I was wondering if anybody has a recommendation to HRD, scent specific things. I know how to train it. But I was wondering if there is anything good out there, that might help with showing how scent distributes underground etc...
also about the degeneration of personal scent in source...
I do have a copy of "Training The Cadaver Detection Dog" by Todd Terrill
But would like some more input...


----------



## Sarah Platts (Jan 12, 2010)

Kat,

As far as I know, there have not been alot of work along the lines you are looking for. Most of what I have located was anecdotal and not "scientific". 

So much of what goes on underground depends on soil type (clay, sandy, etc), underground rock formations (limestone vs shale vs sandstone, etc) depth of burial, drainage patterns, climatic conditions (rainfall, desert vs temperate, etc), vegetation cover, terrain gradiant, age of burial, whether put inside some kind of container or just thrown in, and so forth and so on. The best thing I could suggest is to read some hydrology reports to see how ground water acts under the above stated conditions and where the water flows, the odor will follow.


----------



## Nancy Jocoy (Apr 19, 2006)

The cadaver dog handbook is still an essential read if an oldy. I go back to it at times. Not familiar with the book you referenced.

I don't know of much good literature other than handouts here and there from seminars etc.

But scent specific cadaver? Not sure I have seen anything on that topic.


----------



## Kat Hunsecker (Oct 23, 2009)

Yes, there is not much out there... but even in a book like "Buzzards and Butterflies- human Remains Detection dogs" by J C Judah one can find some valuable information... was hoping for more like this....

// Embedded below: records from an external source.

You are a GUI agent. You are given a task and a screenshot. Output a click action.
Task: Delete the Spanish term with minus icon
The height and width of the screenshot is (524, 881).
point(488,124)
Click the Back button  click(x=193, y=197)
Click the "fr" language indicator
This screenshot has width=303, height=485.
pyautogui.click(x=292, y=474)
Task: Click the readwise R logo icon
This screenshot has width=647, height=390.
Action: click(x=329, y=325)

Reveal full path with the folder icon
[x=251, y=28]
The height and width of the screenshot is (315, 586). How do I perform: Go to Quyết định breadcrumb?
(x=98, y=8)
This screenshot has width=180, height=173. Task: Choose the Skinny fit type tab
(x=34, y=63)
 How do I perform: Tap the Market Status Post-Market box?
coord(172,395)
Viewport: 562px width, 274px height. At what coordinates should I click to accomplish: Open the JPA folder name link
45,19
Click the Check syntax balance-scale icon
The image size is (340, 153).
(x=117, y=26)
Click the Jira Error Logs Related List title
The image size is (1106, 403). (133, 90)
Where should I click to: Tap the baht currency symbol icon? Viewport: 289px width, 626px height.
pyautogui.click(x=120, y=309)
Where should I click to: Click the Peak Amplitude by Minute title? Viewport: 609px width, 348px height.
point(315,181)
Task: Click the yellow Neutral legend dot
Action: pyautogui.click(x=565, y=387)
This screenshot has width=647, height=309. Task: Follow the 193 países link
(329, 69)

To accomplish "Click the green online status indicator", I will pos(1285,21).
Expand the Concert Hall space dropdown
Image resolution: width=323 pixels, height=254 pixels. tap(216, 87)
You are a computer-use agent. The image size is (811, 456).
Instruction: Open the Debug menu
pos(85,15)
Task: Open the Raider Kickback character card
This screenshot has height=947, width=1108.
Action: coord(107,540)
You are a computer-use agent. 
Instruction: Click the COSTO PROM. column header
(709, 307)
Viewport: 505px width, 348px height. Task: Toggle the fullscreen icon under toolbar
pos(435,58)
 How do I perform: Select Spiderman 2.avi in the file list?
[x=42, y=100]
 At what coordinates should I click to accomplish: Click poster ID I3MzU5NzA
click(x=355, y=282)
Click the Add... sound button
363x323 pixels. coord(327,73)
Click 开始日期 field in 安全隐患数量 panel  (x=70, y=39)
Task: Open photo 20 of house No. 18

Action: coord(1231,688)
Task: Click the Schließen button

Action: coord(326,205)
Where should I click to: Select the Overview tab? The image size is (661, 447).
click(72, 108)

Maybe even a collection of cases or something...


----------



## Nancy Jocoy (Apr 19, 2006)

No not much in writing. To some extent, the more I learn the more I value training with people with lots of real world field experience. May not fully understand scent transport / scent changes but learning pinpointing techniques such as probing/aerating or wooden staking....and I don't think you EVER get so good you have nothing to learn.

Sometimes I think more an art than a science. Maybe some of these training venues at the FOREST and the newer facility in Texas will help formalize gather some of this info.

Neat training scenario at Edwin Grant's seminar this past weekend. There were plenty-it was a good seminar and my only complaint is too many people at one seminar- but we visited a site where a man had decomposed ( only what the bears did not drag off which was upper torso and head) in 2007-08. I had been on the original search for the dis-articulated remains in 08 after he was found. 

My young, certified but relatively inexperienced, dog detailed it and worked to the point without any help though it took him some time. You could see how odor had moved downhill and pooled in low spots, though not far even after 6 years and heavy rains in the rich and rocky forest soil and the indication was given at the original spot. This had been , however, a surface body on a hill.


----------



## Kat Hunsecker (Oct 23, 2009)

Not much of this around here... I would be fine with anecdotal... scientific is not always applicable in real life scenarios.
I'd take anything...lol


----------



## Jim Delbridge (Jan 27, 2010)

Forensic Taphonomy, Volume 1, by Haglund and Sorg. Not dog specific, but I think a must read for HRD dog handlers.

Rebman's book is more an air scent dog handler's view of how to cross-train towards cadaver work, which is what King County pretty much did. I think it will misdirect HRD-specific as much as help. I tore it a new one for a graduate course and it wasn't hard to do.


Jim Delbridge


----------



## Kat Hunsecker (Oct 23, 2009)

Wow that is a pretty spendy book, well this one gonna have to wait - but it sounds very interesting... thank you


----------